- [Задание]
Выведите полностью и без изменений отрывок о налёте на сельский магазин.

Я подтверждаю, да, такое было (хотя сторож не был убит, а только ранен, но ему об этом, естественно, не говорю)). Тогда он продолжает:
- Так вот, это сделал Квашнин. Он сколотил группу ребят - назвал их по фамилиям - сказал им,что присмотрел магазин на окраине села, сторожа там нет, и этот магазин они запросто ломанут и – с концами. Ночью, на мотоцикле  с коляской они подъехали к этому магазину, взломали  дверь , а  поблизости оказался сторож - старичок, наверное,  старый вояка. Он сразу пальнул со своей старой берданки и поднял вой, стал орать. Ну, ребята растерялись, они ж не знали, что у Квашнина ствол есть. А он выхватил его,  и бац – в сторожа.  Убил его!. Ребята такого не ожидали. Они хотели скорей на мотоцикл и бежать. А Квашнин - ни в какую! Не пустил их. . Похватали они водку, консервы, вещи какие-то. (В магазинах сельпо -сельской потребительской кооперации - обычно было всё: и продукты,  и промтовары, и мелкий сельхозинвентарь и т.п.).С кражи они прямиком к Квашнину домой, поделили, что взяли, выпили, закусили. Тут им Квашнин и показал тот пистолет, которым он сторожа завалил: немецкий, „Вальтер” 9 мм. И ещё Квашнин сказал ребятам – продолжил мой агент -  может, по пьянке, а может и всерьёз, что на нём теперь труп, и сдаваться живьём он  ни за что не будет, всё равно ему расстрел. Сказал, чтоб  не дёргались, все повязаны, как подельники, надо теперь держаться  друг друга. „Погуляем по области и поедем с деньгами, найдём, где разгуляться, как следует!”.

- [Исходные данные]

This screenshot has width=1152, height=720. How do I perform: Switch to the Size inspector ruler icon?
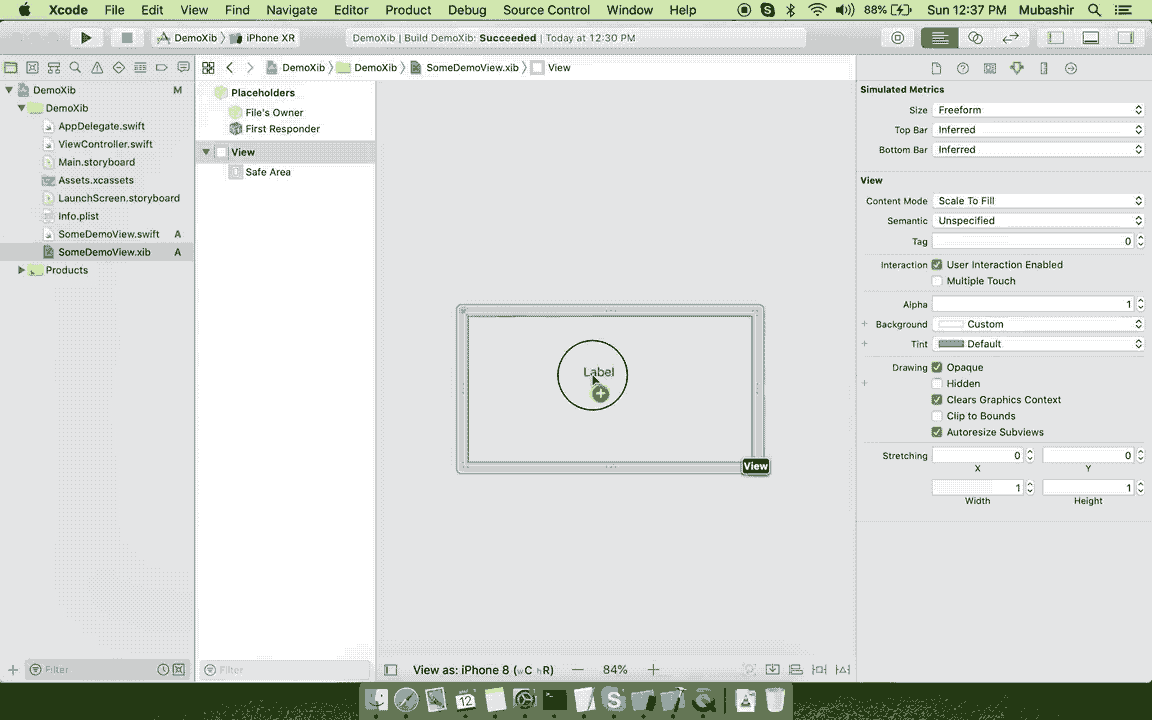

- [Ответ]
Я подтверждаю, да, такое было (хотя сторож не был убит, а только ранен, но ему об этом, естественно, не говорю)). Тогда он продолжает:
- Так вот, это сделал Квашнин. Он сколотил группу ребят - назвал их по фамилиям - сказал им,что присмотрел магазин на окраине села, сторожа там нет, и этот магазин они запросто ломанут и – с концами. Ночью, на мотоцикле  с коляской они подъехали к этому магазину, взломали  дверь , а  поблизости оказался сторож - старичок, наверное,  старый вояка. Он сразу пальнул со своей старой берданки и поднял вой, стал орать. Ну, ребята растерялись, они ж не знали, что у Квашнина ствол есть. А он выхватил его,  и бац – в сторожа.  Убил его!. Ребята такого не ожидали. Они хотели скорей на мотоцикл и бежать. А Квашнин - ни в какую! Не пустил их. . Похватали они водку, консервы, вещи какие-то. (В магазинах сельпо -сельской потребительской кооперации - обычно было всё: и продукты,  и промтовары, и мелкий сельхозинвентарь и т.п.).С кражи они прямиком к Квашнину домой, поделили, что взяли, выпили, закусили. Тут им Квашнин и показал тот пистолет, которым он сторожа завалил: немецкий, „Вальтер” 9 мм. И ещё Квашнин сказал ребятам – продолжил мой агент -  может, по пьянке, а может и всерьёз, что на нём теперь труп, и сдаваться живьём он  ни за что не будет, всё равно ему расстрел. Сказал, чтоб  не дёргались, все повязаны, как подельники, надо теперь держаться  друг друга. „Погуляем по области и поедем с деньгами, найдём, где разгуляться, как следует!”.